- **Assignment**: Every line of the entries below that includes "thumbnail" belongs in the answer, copied as written.

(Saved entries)
BEGIN
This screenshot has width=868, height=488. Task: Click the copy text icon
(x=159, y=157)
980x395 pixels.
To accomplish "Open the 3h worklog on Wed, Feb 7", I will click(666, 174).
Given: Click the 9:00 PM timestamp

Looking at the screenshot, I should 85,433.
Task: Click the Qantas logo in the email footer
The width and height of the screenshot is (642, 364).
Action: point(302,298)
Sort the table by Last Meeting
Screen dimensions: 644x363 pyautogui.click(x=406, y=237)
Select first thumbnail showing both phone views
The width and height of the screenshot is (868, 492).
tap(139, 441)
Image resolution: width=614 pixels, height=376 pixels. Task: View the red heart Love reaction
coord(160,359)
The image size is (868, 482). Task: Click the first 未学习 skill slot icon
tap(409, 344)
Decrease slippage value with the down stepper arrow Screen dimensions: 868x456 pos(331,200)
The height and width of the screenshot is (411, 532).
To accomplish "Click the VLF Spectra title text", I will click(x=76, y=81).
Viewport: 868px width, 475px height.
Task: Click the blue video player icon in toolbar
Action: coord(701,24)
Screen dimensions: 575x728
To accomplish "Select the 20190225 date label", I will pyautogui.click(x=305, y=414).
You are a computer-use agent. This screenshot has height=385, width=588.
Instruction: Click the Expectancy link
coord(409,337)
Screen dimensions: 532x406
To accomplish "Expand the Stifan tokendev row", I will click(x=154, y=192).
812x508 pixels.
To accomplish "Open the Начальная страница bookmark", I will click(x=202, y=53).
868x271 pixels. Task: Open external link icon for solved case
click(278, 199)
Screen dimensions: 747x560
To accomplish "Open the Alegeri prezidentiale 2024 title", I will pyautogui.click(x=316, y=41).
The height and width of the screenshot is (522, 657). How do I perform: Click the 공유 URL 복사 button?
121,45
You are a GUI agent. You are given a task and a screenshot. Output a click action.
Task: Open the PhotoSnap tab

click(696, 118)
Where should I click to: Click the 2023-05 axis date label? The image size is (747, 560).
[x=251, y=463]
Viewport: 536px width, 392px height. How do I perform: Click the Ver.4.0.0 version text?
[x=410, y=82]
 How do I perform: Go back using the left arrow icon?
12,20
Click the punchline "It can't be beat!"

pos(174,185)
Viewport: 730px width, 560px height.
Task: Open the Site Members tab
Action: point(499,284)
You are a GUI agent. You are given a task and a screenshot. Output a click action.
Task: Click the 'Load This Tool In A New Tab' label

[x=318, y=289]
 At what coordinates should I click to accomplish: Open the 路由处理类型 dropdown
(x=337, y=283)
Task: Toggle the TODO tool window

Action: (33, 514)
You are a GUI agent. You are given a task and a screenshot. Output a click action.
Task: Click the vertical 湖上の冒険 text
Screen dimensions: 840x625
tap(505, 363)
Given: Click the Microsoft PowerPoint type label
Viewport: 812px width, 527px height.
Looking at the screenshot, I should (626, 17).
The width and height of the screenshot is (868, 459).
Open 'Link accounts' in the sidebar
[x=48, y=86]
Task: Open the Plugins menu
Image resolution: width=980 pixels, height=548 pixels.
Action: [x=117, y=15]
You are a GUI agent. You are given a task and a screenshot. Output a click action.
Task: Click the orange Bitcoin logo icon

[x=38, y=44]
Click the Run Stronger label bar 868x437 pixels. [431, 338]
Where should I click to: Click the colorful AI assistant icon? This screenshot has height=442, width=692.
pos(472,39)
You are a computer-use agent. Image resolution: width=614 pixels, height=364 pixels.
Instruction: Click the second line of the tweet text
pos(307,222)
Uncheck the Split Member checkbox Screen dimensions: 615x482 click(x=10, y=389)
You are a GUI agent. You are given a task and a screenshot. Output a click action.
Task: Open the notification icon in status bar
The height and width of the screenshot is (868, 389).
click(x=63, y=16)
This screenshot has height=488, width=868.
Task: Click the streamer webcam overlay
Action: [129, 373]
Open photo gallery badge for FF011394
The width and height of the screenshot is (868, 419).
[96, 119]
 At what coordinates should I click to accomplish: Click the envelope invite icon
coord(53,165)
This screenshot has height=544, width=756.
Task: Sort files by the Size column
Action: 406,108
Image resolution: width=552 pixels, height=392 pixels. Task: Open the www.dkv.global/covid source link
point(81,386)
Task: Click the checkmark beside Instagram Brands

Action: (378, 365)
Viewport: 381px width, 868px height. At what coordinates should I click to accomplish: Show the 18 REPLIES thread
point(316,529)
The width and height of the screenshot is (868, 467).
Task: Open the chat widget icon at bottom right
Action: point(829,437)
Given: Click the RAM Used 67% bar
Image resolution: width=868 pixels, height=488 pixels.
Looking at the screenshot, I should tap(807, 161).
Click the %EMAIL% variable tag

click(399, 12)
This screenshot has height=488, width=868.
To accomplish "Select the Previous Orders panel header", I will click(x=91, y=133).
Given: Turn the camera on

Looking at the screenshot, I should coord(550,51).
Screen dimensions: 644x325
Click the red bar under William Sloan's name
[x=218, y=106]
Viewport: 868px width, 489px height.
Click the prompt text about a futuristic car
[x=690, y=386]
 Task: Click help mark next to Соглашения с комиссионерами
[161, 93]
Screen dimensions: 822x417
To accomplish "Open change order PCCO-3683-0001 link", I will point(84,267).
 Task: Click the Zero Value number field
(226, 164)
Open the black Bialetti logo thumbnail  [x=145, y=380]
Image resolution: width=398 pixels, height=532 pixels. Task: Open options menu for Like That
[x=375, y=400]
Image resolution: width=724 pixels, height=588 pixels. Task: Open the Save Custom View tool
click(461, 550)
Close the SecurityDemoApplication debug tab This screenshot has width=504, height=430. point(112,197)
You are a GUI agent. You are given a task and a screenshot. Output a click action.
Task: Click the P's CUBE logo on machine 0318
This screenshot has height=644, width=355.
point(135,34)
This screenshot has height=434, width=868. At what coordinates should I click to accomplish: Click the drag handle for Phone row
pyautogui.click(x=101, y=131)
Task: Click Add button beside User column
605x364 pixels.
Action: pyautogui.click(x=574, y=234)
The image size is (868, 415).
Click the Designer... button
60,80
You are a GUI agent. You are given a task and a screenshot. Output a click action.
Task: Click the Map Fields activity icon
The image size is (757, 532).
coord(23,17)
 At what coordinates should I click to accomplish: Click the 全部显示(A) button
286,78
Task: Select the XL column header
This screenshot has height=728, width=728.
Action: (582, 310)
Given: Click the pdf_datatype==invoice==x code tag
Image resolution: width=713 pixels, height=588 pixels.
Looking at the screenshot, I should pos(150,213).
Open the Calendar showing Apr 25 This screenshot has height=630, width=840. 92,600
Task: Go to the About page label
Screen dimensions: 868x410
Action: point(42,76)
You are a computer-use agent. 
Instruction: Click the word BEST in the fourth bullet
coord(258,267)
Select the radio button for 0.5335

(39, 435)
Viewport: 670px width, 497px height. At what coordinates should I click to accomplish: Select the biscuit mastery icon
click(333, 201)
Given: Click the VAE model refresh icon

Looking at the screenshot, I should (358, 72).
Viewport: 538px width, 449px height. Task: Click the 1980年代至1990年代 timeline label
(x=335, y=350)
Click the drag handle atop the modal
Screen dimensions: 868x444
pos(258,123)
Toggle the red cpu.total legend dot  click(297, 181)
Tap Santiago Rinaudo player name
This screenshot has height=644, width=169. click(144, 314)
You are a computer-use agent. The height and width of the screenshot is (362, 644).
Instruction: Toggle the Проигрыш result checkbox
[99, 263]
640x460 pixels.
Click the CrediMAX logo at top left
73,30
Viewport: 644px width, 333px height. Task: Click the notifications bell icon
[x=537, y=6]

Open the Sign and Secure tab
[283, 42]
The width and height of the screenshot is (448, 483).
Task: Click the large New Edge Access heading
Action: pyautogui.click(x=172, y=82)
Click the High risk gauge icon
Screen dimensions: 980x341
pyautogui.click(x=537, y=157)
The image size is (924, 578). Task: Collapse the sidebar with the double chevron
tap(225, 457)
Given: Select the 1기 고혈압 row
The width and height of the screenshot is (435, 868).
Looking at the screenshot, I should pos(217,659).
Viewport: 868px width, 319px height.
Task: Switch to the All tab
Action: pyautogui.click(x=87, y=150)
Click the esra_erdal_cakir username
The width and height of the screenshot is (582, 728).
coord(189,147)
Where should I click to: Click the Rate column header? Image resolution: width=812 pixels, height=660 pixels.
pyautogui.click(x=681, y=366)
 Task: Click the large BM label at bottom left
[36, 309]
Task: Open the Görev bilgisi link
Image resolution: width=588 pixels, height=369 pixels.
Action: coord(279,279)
END
- **Task result**:
Select first thumbnail showing both phone views
Open the black Bialetti logo thumbnail  [x=145, y=380]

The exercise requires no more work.